>> START

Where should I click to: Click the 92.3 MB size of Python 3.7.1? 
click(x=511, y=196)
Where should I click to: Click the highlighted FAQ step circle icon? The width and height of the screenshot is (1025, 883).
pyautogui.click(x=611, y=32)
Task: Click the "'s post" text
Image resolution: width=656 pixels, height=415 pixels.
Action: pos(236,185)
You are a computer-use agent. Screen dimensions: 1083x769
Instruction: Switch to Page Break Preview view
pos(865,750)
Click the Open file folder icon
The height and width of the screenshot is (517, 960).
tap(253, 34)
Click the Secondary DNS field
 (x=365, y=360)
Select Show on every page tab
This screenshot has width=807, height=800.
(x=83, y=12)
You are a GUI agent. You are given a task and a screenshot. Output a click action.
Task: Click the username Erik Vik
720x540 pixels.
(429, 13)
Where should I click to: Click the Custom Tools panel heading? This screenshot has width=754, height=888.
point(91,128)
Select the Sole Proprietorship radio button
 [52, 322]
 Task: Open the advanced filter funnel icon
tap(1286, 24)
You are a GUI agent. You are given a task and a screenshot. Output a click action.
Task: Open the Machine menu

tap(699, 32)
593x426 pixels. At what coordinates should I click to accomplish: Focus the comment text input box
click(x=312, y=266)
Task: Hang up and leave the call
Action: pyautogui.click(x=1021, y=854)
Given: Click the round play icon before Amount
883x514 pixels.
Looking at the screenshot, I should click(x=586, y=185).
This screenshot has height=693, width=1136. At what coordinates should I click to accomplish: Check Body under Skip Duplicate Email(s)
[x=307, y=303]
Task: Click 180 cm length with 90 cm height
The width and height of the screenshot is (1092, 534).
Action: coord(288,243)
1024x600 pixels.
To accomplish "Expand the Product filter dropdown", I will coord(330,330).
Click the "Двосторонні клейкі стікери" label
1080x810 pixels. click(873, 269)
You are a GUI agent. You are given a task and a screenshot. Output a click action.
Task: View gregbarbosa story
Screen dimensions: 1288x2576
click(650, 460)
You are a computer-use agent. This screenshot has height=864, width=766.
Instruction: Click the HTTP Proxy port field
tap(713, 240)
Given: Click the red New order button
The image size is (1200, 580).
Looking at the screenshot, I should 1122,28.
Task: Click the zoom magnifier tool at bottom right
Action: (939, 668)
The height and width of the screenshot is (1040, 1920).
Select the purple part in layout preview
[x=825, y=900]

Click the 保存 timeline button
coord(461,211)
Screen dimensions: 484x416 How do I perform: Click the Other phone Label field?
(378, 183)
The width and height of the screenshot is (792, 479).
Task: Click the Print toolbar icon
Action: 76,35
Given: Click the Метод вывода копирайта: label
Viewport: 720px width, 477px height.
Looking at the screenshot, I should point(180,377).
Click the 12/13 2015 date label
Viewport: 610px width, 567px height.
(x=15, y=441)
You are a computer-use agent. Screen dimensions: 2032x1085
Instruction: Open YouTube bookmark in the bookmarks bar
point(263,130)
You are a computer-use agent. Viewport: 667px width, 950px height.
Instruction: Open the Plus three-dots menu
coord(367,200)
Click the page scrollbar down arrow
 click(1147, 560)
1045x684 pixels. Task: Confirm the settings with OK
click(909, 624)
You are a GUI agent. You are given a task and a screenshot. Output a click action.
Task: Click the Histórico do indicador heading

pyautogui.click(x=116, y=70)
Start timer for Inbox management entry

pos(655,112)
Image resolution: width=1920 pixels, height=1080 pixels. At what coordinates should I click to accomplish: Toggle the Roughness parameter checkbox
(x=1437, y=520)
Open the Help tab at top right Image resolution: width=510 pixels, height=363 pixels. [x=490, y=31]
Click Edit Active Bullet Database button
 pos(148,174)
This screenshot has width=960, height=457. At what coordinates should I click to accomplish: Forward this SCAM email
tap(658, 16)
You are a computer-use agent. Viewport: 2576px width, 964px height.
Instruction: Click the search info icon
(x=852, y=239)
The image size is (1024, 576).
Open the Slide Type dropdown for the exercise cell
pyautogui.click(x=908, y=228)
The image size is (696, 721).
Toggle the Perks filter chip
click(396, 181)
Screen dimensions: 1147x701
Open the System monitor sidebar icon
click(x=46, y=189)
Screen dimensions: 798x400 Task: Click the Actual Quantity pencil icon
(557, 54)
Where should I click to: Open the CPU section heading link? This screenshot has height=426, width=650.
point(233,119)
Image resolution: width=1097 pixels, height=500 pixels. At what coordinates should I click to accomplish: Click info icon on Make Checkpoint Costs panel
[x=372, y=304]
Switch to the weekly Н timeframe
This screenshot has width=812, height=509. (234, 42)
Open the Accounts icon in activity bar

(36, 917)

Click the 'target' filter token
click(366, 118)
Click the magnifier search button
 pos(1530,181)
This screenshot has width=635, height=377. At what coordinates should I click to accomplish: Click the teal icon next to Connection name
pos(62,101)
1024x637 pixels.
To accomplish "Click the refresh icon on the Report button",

>> END

Put every line of the material above into a numbered list, omitting the blank lines.

Full output:
1. Where should I click to: Click the 92.3 MB size of Python 3.7.1? 
2. click(x=511, y=196)
3. Where should I click to: Click the highlighted FAQ step circle icon? The width and height of the screenshot is (1025, 883).
4. pyautogui.click(x=611, y=32)
5. Task: Click the "'s post" text
6. Image resolution: width=656 pixels, height=415 pixels.
7. Action: pos(236,185)
8. You are a computer-use agent. Screen dimensions: 1083x769
9. Instruction: Switch to Page Break Preview view
10. pos(865,750)
11. Click the Open file folder icon
12. The height and width of the screenshot is (517, 960).
13. tap(253, 34)
14. Click the Secondary DNS field
15.  (x=365, y=360)
16. Select Show on every page tab
17. This screenshot has width=807, height=800.
18. (x=83, y=12)
19. You are a GUI agent. You are given a task and a screenshot. Output a click action.
20. Task: Click the username Erik Vik
21. 720x540 pixels.
22. (429, 13)
23. Where should I click to: Click the Custom Tools panel heading? This screenshot has width=754, height=888.
24. point(91,128)
25. Select the Sole Proprietorship radio button
26.  [52, 322]
27.  Task: Open the advanced filter funnel icon
28. tap(1286, 24)
29. You are a GUI agent. You are given a task and a screenshot. Output a click action.
30. Task: Open the Machine menu
31. tap(699, 32)
32. 593x426 pixels. At what coordinates should I click to accomplish: Focus the comment text input box
33. click(x=312, y=266)
34. Task: Hang up and leave the call
35. Action: pyautogui.click(x=1021, y=854)
36. Given: Click the round play icon before Amount
37. 883x514 pixels.
38. Looking at the screenshot, I should click(x=586, y=185).
39. This screenshot has height=693, width=1136. At what coordinates should I click to accomplish: Check Body under Skip Duplicate Email(s)
40. [x=307, y=303]
41. Task: Click 180 cm length with 90 cm height
42. The width and height of the screenshot is (1092, 534).
43. Action: coord(288,243)
44. 1024x600 pixels.
45. To accomplish "Expand the Product filter dropdown", I will coord(330,330).
46. Click the "Двосторонні клейкі стікери" label
47. 1080x810 pixels. click(873, 269)
48. You are a GUI agent. You are given a task and a screenshot. Output a click action.
49. Task: View gregbarbosa story
50. Screen dimensions: 1288x2576
51. click(650, 460)
52. You are a computer-use agent. This screenshot has height=864, width=766.
53. Instruction: Click the HTTP Proxy port field
54. tap(713, 240)
55. Given: Click the red New order button
56. The image size is (1200, 580).
57. Looking at the screenshot, I should 1122,28.
58. Task: Click the zoom magnifier tool at bottom right
59. Action: (939, 668)
60. The height and width of the screenshot is (1040, 1920).
61. Select the purple part in layout preview
62. [x=825, y=900]
63. Click the 保存 timeline button
64. coord(461,211)
65. Screen dimensions: 484x416 How do I perform: Click the Other phone Label field?
66. (378, 183)
67. The width and height of the screenshot is (792, 479).
68. Task: Click the Print toolbar icon
69. Action: 76,35
70. Given: Click the Метод вывода копирайта: label
71. Viewport: 720px width, 477px height.
72. Looking at the screenshot, I should point(180,377).
73. Click the 12/13 2015 date label
74. Viewport: 610px width, 567px height.
75. (x=15, y=441)
76. You are a computer-use agent. Screen dimensions: 2032x1085
77. Instruction: Open YouTube bookmark in the bookmarks bar
78. point(263,130)
79. You are a computer-use agent. Viewport: 667px width, 950px height.
80. Instruction: Open the Plus three-dots menu
81. coord(367,200)
82. Click the page scrollbar down arrow
83.  click(1147, 560)
84. 1045x684 pixels. Task: Confirm the settings with OK
85. click(909, 624)
86. You are a GUI agent. You are given a task and a screenshot. Output a click action.
87. Task: Click the Histórico do indicador heading
88. pyautogui.click(x=116, y=70)
89. Start timer for Inbox management entry
90. pos(655,112)
91. Image resolution: width=1920 pixels, height=1080 pixels. At what coordinates should I click to accomplish: Toggle the Roughness parameter checkbox
92. (x=1437, y=520)
93. Open the Help tab at top right Image resolution: width=510 pixels, height=363 pixels. [x=490, y=31]
94. Click Edit Active Bullet Database button
95.  pos(148,174)
96. This screenshot has width=960, height=457. At what coordinates should I click to accomplish: Forward this SCAM email
97. tap(658, 16)
98. You are a computer-use agent. Viewport: 2576px width, 964px height.
99. Instruction: Click the search info icon
100. (x=852, y=239)
101. The image size is (1024, 576).
102. Open the Slide Type dropdown for the exercise cell
103. pyautogui.click(x=908, y=228)
104. The image size is (696, 721).
105. Toggle the Perks filter chip
106. click(396, 181)
107. Screen dimensions: 1147x701
108. Open the System monitor sidebar icon
109. click(x=46, y=189)
110. Screen dimensions: 798x400 Task: Click the Actual Quantity pencil icon
111. (557, 54)
112. Where should I click to: Open the CPU section heading link? This screenshot has height=426, width=650.
113. point(233,119)
114. Image resolution: width=1097 pixels, height=500 pixels. At what coordinates should I click to accomplish: Click info icon on Make Checkpoint Costs panel
115. [x=372, y=304]
116. Switch to the weekly Н timeframe
117. This screenshot has width=812, height=509. (234, 42)
118. Open the Accounts icon in activity bar
119. (36, 917)
120. Click the 'target' filter token
121. click(366, 118)
122. Click the magnifier search button
123.  pos(1530,181)
124. This screenshot has width=635, height=377. At what coordinates should I click to accomplish: Click the teal icon next to Connection name
125. pos(62,101)
126. 1024x637 pixels.
127. To accomplish "Click the refresh icon on the Report button",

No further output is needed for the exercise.